Slow-Roast Shoulder of Lamb with Palestinian Spices
This show-stopping roast is a great dish for entertaining. When slow-roasted in this way, the lamb becomes so meltingly soft that it falls off the bone, perfect for stuffing into pockets of flatbread alongside salads, yogurt and pickles, shawarma-style. Start it the night before, so the marinade has a chance to infuse the lamb. The pomegranate molasses will blacken a little in the oven, but don’t worry, that isn’t a sign that the meat is burning, it will still be utterly juicy and succulent under the crust.
- 4 1/2 lb./2kg whole shoulder of lamb, on the bone
- 3 tablespoons extra virgin olive oil
- about 1/2 cup/100ml unsweetened pomegranate molasses
- 5 garlic cloves, crushed
- 1/2 cup/25g cilantro, leaves and stalks, finely chopped, plus more to serve
- 1 1/2 tablespoons dried mint
- 1 1/2 teaspoons ground cumin
- 1 1/2 teaspoons ground allspice
- 1 1/2 tablespoons sumac, plus more to serve
- sea salt and freshly ground black pepper
- handful of pomegranate seeds, to serve
The day before you want to eat, place the lamb in a large roasting dish and slash the meat in a cross-hatch fashion on both sides, cutting deeply and right down to the bone.

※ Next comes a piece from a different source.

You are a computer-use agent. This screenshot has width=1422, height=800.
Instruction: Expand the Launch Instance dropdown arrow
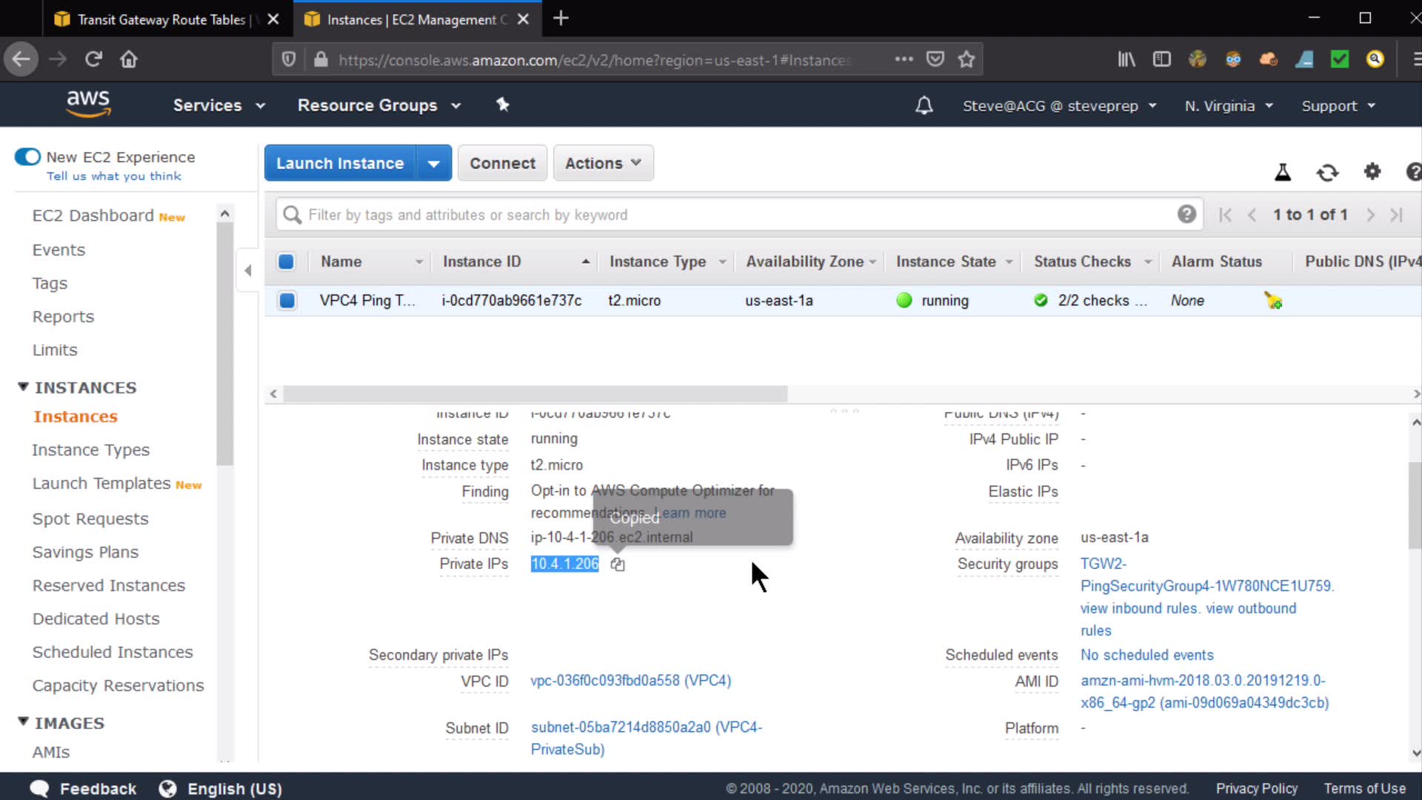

Mix the remaining ingredients together, except the pomegranate seeds, seasoning with 21/2 teaspoons salt and 1 teaspoon pepper. Rub this marinade into the meat, then spend some time massaging it into all the little nooks and crannies. Cover and place in the fridge to marinate overnight.
The next day, take the lamb out of the fridge 20 minutes before you cook it so it comes to room temperature. Preheat the oven to 325°F/160°C.
Pour a mug of just-boiled water into the roasting dish, then place the lamb in the middle of the oven. After 30 minutes, cover it with foil to stop the edges burning and baste the meat every hour. Cook for about 4 hours. You’ll know it is ready when it is so soft that you can easily pull the meat from the bone.
When the lamb is cooked, leave it to rest for 15 minutes. Scatter with pomegranate seeds and cilantro just before serving, and have some sumac handy at the table to sprinkle over each portion.